# [phenixbb] sculptor : "Wrong alignment format:"

Dr G. Bunkoczi gb360 at cam.ac.uk
Mon Nov 29 03:36:59 PST 2010

yes, it could be. Sculptor has to find the sequence corresponding to the
protein model, and it will first align the chain sequence with all
sequences in the alignment, and it picks the best one. This can take some
time. On my machine, searching a 190-sequence alignment takes about 5 mins.
However, if you have several chains in you model and you want all of them
to be processed, the total time will be the multiple of 5 mins and the
number of protein chains.

Now, I am wondering what you are trying the achieve with using such a large
alignment. If this is something you consider routine, I will spend some
time speeding up the calculation.

Obviously, you must be trying to extract as much information from the
sequence alignment as possible, and I am not sure the sequence similarity
calculation as implemented in sculptor is optimal for this (right now,
sculptor will just take the minimum of all pairwise substitution scores for
a certain position).
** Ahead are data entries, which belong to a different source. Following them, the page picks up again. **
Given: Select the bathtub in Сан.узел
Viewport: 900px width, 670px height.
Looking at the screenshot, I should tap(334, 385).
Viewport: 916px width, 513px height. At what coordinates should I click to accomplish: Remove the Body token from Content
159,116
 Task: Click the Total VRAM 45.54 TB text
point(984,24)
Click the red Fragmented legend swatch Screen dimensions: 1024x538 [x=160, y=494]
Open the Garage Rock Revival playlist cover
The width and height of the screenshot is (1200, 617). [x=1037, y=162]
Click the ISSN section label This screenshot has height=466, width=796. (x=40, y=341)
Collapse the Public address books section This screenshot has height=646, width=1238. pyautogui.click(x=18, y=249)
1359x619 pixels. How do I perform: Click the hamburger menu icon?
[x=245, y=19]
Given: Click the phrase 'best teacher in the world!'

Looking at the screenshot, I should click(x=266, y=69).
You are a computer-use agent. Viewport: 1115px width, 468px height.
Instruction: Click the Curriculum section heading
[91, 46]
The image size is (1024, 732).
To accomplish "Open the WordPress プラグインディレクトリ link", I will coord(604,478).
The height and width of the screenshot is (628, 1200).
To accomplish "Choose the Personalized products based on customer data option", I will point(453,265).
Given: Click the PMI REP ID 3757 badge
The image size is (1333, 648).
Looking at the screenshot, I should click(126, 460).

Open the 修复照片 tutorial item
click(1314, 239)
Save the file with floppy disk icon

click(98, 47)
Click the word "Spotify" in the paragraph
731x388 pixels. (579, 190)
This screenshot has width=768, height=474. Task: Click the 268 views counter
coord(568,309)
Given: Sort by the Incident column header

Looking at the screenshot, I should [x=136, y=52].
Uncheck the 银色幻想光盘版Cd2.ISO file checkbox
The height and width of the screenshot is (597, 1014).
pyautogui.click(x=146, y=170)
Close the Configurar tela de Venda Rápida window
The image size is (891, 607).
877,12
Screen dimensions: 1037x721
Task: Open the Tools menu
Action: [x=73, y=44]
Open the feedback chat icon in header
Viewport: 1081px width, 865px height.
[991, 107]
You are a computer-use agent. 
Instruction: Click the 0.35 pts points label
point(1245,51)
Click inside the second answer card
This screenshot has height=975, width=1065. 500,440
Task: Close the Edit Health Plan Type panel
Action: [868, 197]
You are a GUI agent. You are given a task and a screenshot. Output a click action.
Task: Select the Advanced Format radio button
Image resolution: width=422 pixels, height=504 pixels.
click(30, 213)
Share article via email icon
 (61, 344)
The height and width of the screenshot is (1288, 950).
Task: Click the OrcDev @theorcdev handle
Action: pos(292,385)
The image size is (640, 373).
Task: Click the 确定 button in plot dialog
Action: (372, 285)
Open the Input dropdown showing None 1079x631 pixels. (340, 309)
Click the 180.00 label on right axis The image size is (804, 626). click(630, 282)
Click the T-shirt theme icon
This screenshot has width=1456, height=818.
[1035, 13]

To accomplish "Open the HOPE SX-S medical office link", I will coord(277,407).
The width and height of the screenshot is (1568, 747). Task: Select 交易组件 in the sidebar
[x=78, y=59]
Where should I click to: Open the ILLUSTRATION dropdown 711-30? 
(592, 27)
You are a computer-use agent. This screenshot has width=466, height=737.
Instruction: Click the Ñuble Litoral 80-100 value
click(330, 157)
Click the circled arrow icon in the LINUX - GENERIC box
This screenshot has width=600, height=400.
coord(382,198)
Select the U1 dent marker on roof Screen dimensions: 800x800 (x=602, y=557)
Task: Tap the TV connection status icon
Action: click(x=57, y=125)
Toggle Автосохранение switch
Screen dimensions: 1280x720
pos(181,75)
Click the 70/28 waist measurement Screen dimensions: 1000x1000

This works well for a pairwise sequence alignment, but
for a 190-sequence alignment just results in gap scores everywhere. Could
you also give some advice on how this is best calculated? Would it be
better to calculate the average?

Best wishes, Gabor

On Nov 26 2010, Bryan Lepore wrote:

>finally got back around to this one, but its about speed now, not format :
>
>On Mon, Nov 22, 2010 at 5:07 AM, Dr G. Bunkoczi <gb360 at cam.ac.uk> wrote:
>>>> Is this what you are running (0.3.0)?
>
>yes (via dev-590)
>
>> Could point me to an example that takes very long? I can give another
>> go in finding the bottleneck.
>
>i could - but if i told you i have 190 sequences or 189529 characters
>(via `wc`) in the alignment, does that indicate anything?
>
>-Bryan